[WHAT YOU ARE ASKED TO DO]
Within the records below, reproduce without change the lines from the line that has "You are a GUI" through the line that has "Task: Click the Apr 13, 2026 date", and only those.

[RECORDS SUPPLIED]
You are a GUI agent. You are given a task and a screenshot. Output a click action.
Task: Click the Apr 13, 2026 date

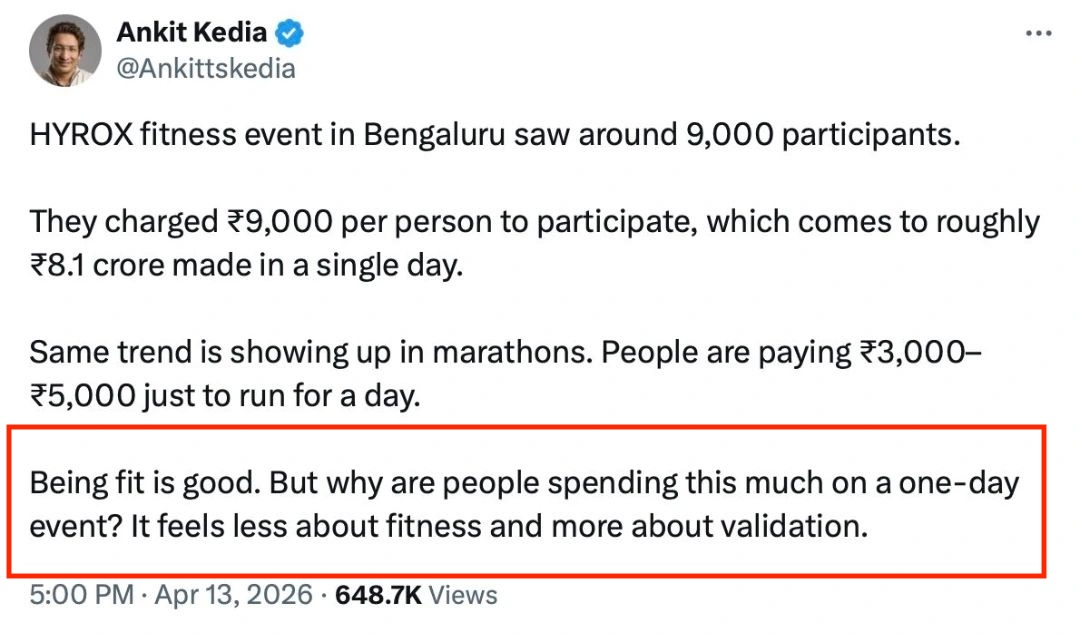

--

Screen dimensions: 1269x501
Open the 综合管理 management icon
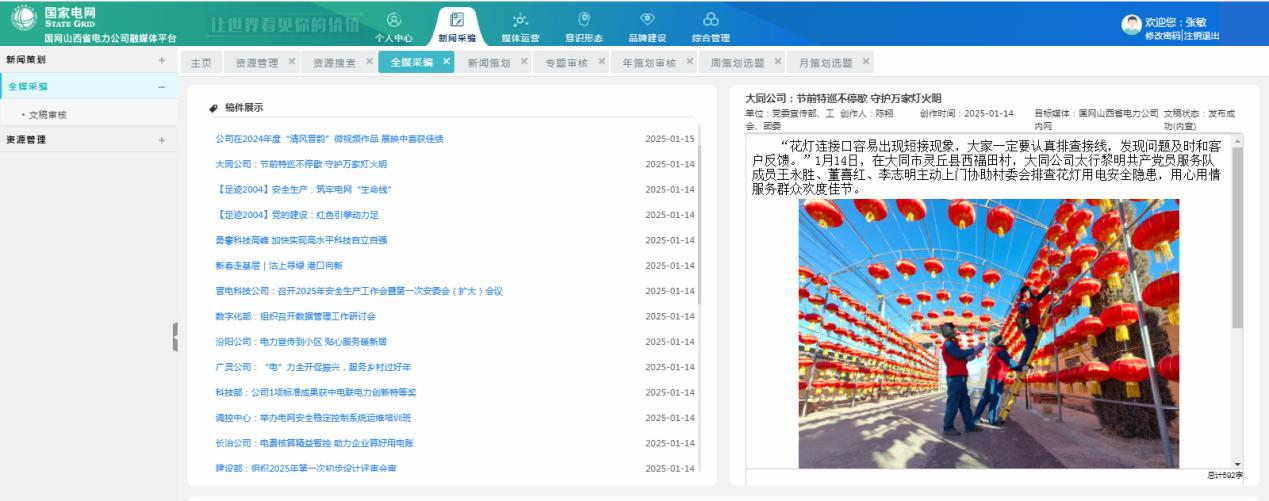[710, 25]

[WRITTEN SOLUTION]
You are a GUI agent. You are given a task and a screenshot. Output a click action.
Task: Click the Apr 13, 2026 date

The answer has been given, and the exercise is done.